The above discussion shows that the volume fraction percentage of magnetic material in a ferrofluid, ϕv, can be determined from the mass fraction percentage of the composite particles, ϕm, and the average density <ρp> of the composite particles as well as the volume fraction of the magnetic material in the particles fm. Therefore, in practice, ϕm can be designed for the acquired ϕv in a ferrofluid, according to the expression:

$$ {\phi}_m=\frac{\phi_v\left\langle {\rho}_p\right\rangle }{\phi_v\left\langle {\rho}_p\right\rangle +\left(100{f}_m-{\phi}_v\right){\rho}_c}\times 100 $$
(18)

Generally, the particle concentration will decrease after centrifugation, and so, Eq. (18) should be multiplied by a so-called effective factor F. In the present work, the F factor is 1.18.

Conclusion

By hot mixing of pre-heated FeOOH/Mg (OH)2 precursor and FeCl2 solutions, pure γ-Fe2O3 nanoparticles without an FeCl3 coating can be prepared by the CIT method. The pure nanoparticles could be more suitable for the surface modification than the nanoparticles coated with FeCl3. The surface of such nanoparticles can be modified with oleic acid to form γ-Fe2O3 coated with a monolayer of oleic acid, i.e., γ-Fe2O3/oleic acid composite nanoparticles. Experiments have shown that, during the modification process, the particles may exhibit aggregation growth to produce some flaked particles. This may be attributed to the added aqueous ammonia increasing the pH of the solution.

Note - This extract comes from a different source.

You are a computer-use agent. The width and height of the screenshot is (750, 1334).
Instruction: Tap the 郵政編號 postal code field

Based on such γ-Fe2O3/oleic acid composite nanoparticles, high-quality ferrofluids with kerosene as the carrier liquid have been synthesized, in which the average particle size is 10 nm and the mass fraction percentage of γ-Fe2O3/oleic acid composite nanoparticles, ϕm, is 55%. Magnetization and optical transparency measurements have revealed that the as-synthesized ferrofluids show excellent dispersity of the particles in the absence of an external magnetic field, sensitive field-induced chain-like aggregation when an external magnetic field is applied, and good recovery of the dispersal after removing the applied magnetic field. From the characteristic contents of both the γ-Fe2O3 phase and oleic acid in the composite nanoparticles, as well as the densities of the as-synthesized ferrofluids, the mass fraction percentage ϕm, as well as the volume fraction percentage of the magnetic material, i.e., the γ-Fe2O3 magnetic core in the composite nanoparticles, ϕv, can be obtained. From the relationship between ϕv and ϕm, ϕm can be designed for an acquired ϕv in practical applications.

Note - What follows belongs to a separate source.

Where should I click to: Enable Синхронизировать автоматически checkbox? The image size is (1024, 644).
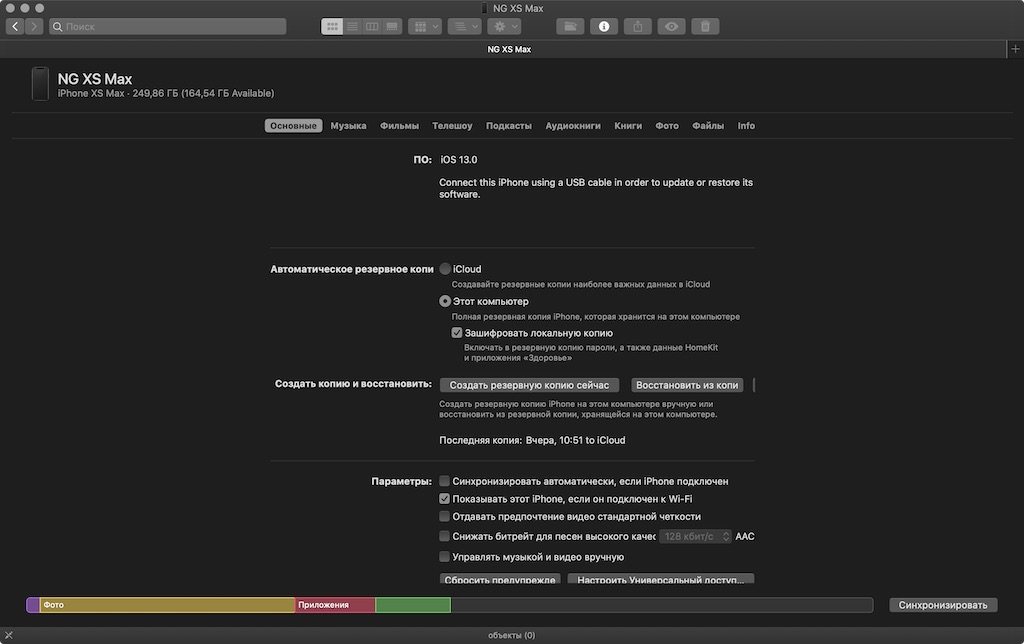click(444, 481)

Furthermore, it has been established that the concentration of surfactant controls the growth of nanoparticles upon heating in alkali solution [52]. The present study shows that a high concentration of base may induce a quasi-stability of sizes in the surfactant modification process. This is similar to the preparation of iron oxide nanoparticles in high-pH media [47] and will be studied further.